--- Stored data ---

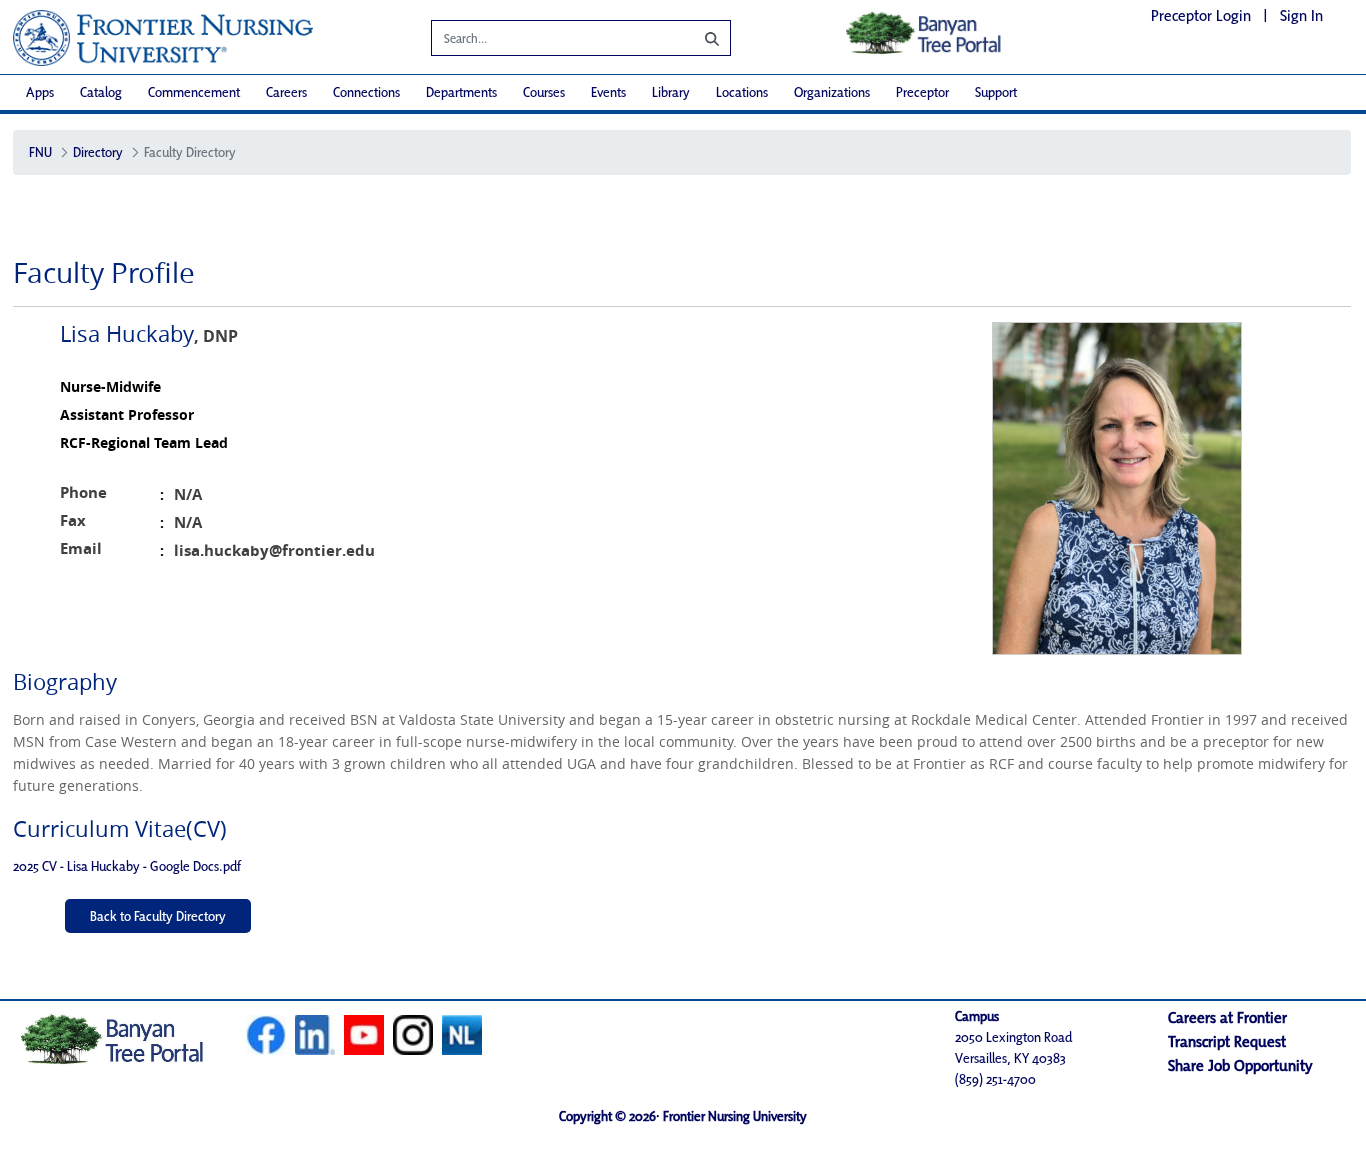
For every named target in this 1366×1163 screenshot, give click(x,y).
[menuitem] (40, 92)
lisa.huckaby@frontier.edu (274, 550)
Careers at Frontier (1227, 1017)
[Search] (697, 38)
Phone (83, 492)
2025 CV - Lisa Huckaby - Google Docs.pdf (127, 866)
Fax (73, 520)
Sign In (1301, 15)
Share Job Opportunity (1240, 1065)
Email (81, 548)
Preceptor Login (1201, 15)
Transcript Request (1227, 1041)
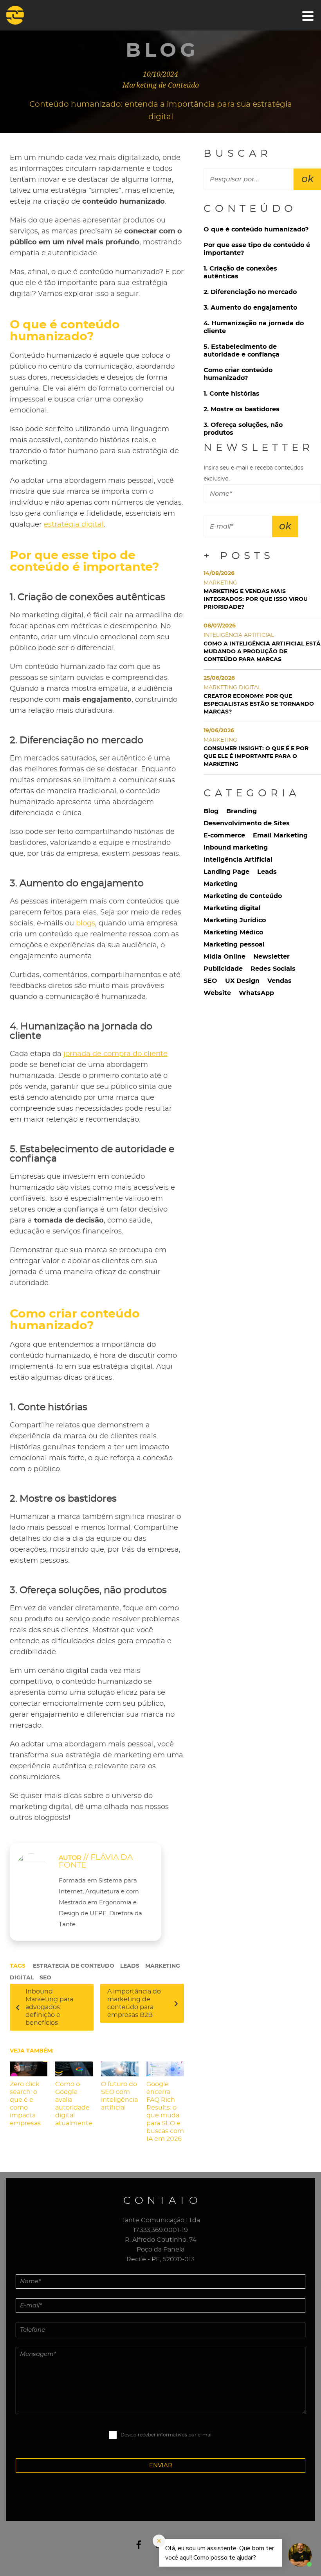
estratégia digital (74, 524)
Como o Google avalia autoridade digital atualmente (73, 2103)
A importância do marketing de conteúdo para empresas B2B (134, 2003)
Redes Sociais (273, 969)
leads (129, 1966)
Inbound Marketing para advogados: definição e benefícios (49, 2007)
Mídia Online (224, 957)
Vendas (279, 981)
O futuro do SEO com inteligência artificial (119, 2096)
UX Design (242, 981)
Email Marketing (280, 835)
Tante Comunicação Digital (24, 15)
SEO (45, 1978)
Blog (211, 811)
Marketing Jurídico (235, 920)
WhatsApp (256, 993)
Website (217, 993)
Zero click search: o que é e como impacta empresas (25, 2103)
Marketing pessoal (234, 944)
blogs (85, 923)
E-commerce (224, 835)
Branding (241, 811)
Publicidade (223, 969)
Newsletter (271, 957)
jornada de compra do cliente (115, 1054)
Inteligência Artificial (238, 860)
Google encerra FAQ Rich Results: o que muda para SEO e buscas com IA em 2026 (165, 2111)
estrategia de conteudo (73, 1966)
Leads (267, 872)
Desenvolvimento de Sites (247, 823)
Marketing (221, 884)
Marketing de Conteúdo (243, 896)
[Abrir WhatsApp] (19, 2556)
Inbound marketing (236, 847)
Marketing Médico (233, 932)
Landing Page (226, 872)
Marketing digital (232, 908)
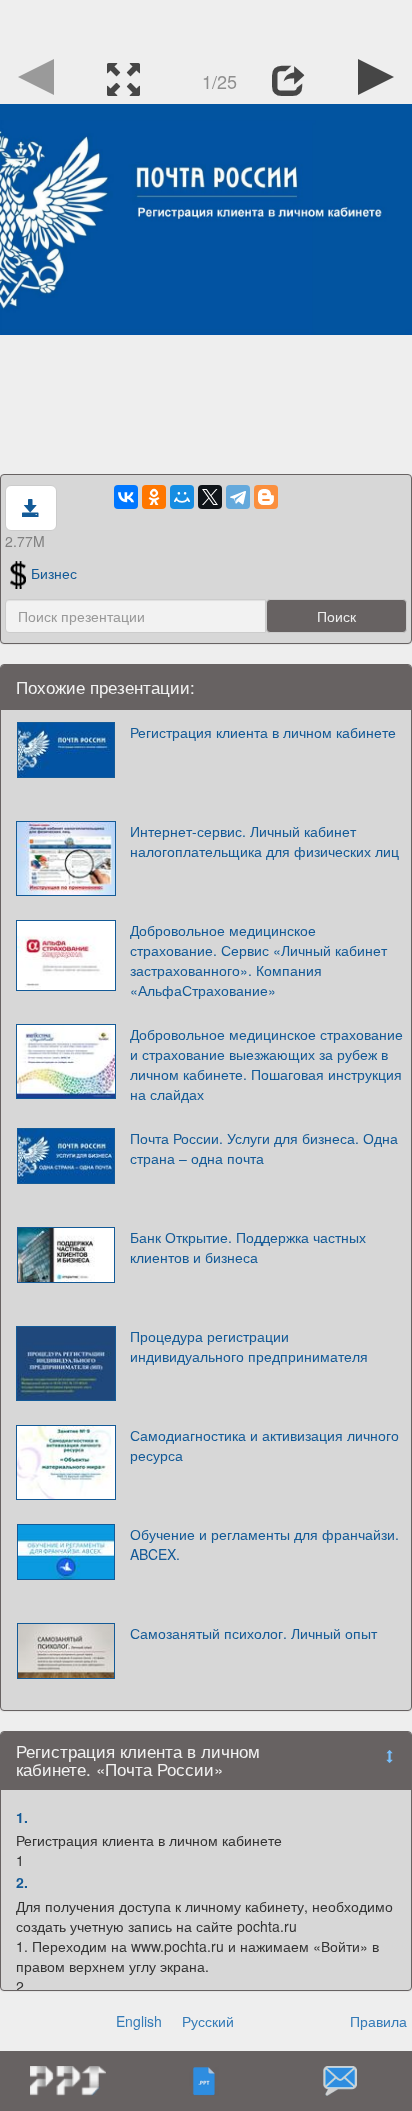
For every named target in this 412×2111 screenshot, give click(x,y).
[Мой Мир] (182, 497)
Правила (378, 2021)
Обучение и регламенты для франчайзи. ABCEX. (264, 1544)
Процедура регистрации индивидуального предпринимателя (249, 1346)
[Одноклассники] (154, 497)
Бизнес (54, 573)
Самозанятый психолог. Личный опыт (253, 1633)
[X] (210, 497)
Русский (208, 2021)
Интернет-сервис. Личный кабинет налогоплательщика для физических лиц (264, 841)
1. (22, 1817)
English (139, 2021)
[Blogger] (266, 497)
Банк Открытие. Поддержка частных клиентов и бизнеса (248, 1247)
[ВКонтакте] (126, 497)
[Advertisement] (206, 25)
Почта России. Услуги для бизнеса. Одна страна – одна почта (264, 1148)
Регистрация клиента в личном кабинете (263, 732)
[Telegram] (238, 497)
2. (22, 1882)
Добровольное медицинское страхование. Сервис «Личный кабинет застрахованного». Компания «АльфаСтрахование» (258, 960)
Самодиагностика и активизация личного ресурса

---

A verbatim copy of every record is required, with all pictures excluded.

For every named target in this 1366×1163 screenshot, give click(x,y).
[menuitem] (40, 92)
lisa.huckaby@frontier.edu (274, 550)
Careers at Frontier (1227, 1017)
[Search] (697, 38)
Phone (83, 492)
2025 CV - Lisa Huckaby - Google Docs.pdf (127, 866)
Fax (73, 520)
Sign In (1301, 15)
Share Job Opportunity (1240, 1065)
Email (81, 548)
Preceptor Login (1201, 15)
Transcript Request (1227, 1041)
estratégia digital (74, 524)
Como o Google avalia autoridade digital atualmente (73, 2103)
A importância do marketing de conteúdo para empresas B2B (134, 2003)
Redes Sociais (273, 969)
leads (129, 1966)
Inbound Marketing para advogados: definição e benefícios (49, 2007)
Mídia Online (224, 957)
Vendas (279, 981)
O futuro do SEO com inteligência artificial (119, 2096)
UX Design (242, 981)
Email Marketing (280, 835)
Tante Comunicação Digital (24, 15)
SEO (45, 1978)
Blog (211, 811)
Marketing Jurídico (235, 920)
WhatsApp (256, 993)
Website (217, 993)
Zero click search: o que é e como impacta empresas (25, 2103)
Marketing pessoal (234, 944)
blogs (85, 923)
E-commerce (224, 835)
Branding (241, 811)
Publicidade (223, 969)
Newsletter (271, 957)
jornada de compra do cliente (115, 1054)
Inteligência Artificial (238, 860)
Google encerra FAQ Rich Results: o que muda para SEO e buscas com IA em 2026 (165, 2111)
estrategia de conteudo (73, 1966)
Leads (267, 872)
Desenvolvimento de Sites (247, 823)
Marketing (221, 884)
Marketing de Conteúdo (243, 896)
[Abrir WhatsApp] (19, 2556)
Inbound marketing (236, 847)
Marketing Médico (233, 932)
Landing Page (226, 872)
Marketing digital (232, 908)
For every named target in this 412×2111 screenshot, give click(x,y).
[Мой Мир] (182, 497)
Правила (378, 2021)
Обучение и регламенты для франчайзи. ABCEX. (264, 1544)
Процедура регистрации индивидуального предпринимателя (249, 1346)
[Одноклассники] (154, 497)
Бизнес (54, 573)
Самозанятый психолог. Личный опыт (253, 1633)
[X] (210, 497)
Русский (208, 2021)
Интернет-сервис. Личный кабинет налогоплательщика для физических лиц (264, 841)
1. (22, 1817)
English (139, 2021)
[Blogger] (266, 497)
Банк Открытие. Поддержка частных клиентов и бизнеса (248, 1247)
[ВКонтакте] (126, 497)
[Advertisement] (206, 25)
Почта России. Услуги для бизнеса. Одна страна – одна почта (264, 1148)
Регистрация клиента в личном кабинете (263, 732)
[Telegram] (238, 497)
2. (22, 1882)
Добровольное медицинское страхование. Сервис «Личный кабинет застрахованного». Компания «АльфаСтрахование» (258, 960)
Самодиагностика и активизация личного ресурса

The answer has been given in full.